Dr Smith pointed to home affordability data from Massey University while appearing before a Parliamentary select committee today.

He was grilled by Labour's housing spokesman Phil Twyford on measures being taken by the Government to try to dampen Auckland's surging property market, and on the pace of construction.

Afterwards, he told media that, with the exception of Auckland, houses were significantly more affordable now than when the current National-led Government came to power.

And affordability in Auckland was slightly better than 2008, Dr Smith said - although most properties were still out of reach for first homebuyers.

"In the debate around housing affordability, I do challenge people to not just look at house prices, but also look at interest rates that are at the lowest level for 50 years," Dr Smith said.

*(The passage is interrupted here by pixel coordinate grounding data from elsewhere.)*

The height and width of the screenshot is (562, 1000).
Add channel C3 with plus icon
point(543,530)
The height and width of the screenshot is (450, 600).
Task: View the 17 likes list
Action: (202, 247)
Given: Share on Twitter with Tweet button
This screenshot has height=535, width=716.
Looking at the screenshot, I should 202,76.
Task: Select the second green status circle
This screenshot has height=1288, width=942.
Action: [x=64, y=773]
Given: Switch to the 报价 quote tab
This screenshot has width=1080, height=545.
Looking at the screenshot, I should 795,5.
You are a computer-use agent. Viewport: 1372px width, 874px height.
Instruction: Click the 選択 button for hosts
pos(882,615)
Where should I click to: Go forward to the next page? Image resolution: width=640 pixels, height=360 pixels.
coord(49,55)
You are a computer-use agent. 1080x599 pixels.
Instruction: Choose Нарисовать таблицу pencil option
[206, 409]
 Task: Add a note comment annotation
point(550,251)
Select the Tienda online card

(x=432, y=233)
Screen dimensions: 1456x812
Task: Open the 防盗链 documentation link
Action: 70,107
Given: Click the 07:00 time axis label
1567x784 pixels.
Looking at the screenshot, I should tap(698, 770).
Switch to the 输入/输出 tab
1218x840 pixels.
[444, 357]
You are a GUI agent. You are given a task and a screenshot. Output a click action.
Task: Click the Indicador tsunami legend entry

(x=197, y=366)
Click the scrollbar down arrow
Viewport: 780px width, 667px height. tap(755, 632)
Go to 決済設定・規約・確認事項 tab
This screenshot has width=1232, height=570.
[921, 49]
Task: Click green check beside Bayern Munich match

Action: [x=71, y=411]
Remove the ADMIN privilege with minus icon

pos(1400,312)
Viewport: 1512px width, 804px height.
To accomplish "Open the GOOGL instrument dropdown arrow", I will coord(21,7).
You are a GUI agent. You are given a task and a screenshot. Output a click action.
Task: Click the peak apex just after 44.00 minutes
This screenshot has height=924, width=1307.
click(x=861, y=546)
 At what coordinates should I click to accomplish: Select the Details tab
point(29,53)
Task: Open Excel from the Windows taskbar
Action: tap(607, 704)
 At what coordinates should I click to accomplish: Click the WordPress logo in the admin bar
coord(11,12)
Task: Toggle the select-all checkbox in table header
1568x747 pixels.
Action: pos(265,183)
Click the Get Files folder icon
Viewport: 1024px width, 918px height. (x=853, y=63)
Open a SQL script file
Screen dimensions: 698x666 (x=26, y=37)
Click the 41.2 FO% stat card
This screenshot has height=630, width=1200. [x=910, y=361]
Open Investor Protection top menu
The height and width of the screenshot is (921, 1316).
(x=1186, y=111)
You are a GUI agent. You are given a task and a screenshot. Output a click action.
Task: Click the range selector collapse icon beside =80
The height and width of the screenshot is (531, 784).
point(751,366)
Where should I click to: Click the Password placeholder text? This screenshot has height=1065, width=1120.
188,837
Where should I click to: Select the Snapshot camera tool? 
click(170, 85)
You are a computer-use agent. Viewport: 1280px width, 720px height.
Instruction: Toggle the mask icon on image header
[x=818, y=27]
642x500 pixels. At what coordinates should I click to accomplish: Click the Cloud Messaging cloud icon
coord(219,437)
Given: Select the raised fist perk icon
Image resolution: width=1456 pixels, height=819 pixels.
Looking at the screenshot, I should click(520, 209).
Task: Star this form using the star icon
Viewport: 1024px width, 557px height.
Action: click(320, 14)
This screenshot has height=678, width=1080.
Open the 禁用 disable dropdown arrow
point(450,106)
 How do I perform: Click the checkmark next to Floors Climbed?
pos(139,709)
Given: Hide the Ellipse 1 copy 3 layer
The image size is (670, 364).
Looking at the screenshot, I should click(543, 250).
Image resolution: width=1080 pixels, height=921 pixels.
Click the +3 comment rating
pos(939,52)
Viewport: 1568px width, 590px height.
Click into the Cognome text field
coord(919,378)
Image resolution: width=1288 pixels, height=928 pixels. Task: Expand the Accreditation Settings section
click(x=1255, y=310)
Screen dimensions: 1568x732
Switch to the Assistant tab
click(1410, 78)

"In 2008 you had interest rates of about 11 per cent, and now they're 4 per cent. And that has a really strong impact on the capacity for people to be able to service mortgages."

Massey University's home affordability report assesses housing affordability by comparing the average weekly earnings with the median dwelling price and the mortgage interest rate.

Auckland's index in February 2008 was 38.73, compared to 33.8 in February this year. A low index equals improved affordability.

"It is still incredibly high -- that nearly 100 per cent of the average person's income would be required to service their mortgage," Dr Smith said.

"Under the Massey index, housing is not affordable for first homebuyers in that market of Auckland. But it is not as bad as it was in 2008."

Finance Minister Bill English this week warned that some homeowners could be put under pressure when interest rates rise, particularly if that occurred at the same time as a forecast fall in net migration.

"Buyers need to pay attention to the fact that interest rates will inevitably rise even if in the next couple of years they can't see that happening quickly. The debt related to mortgages lasts a long time," Mr English said.

Last month's Budget forecasts show net long term migration peaking at a net 70,700 inflow in the year to June 2016, dropping back to the long term average of 12,000 by 2019.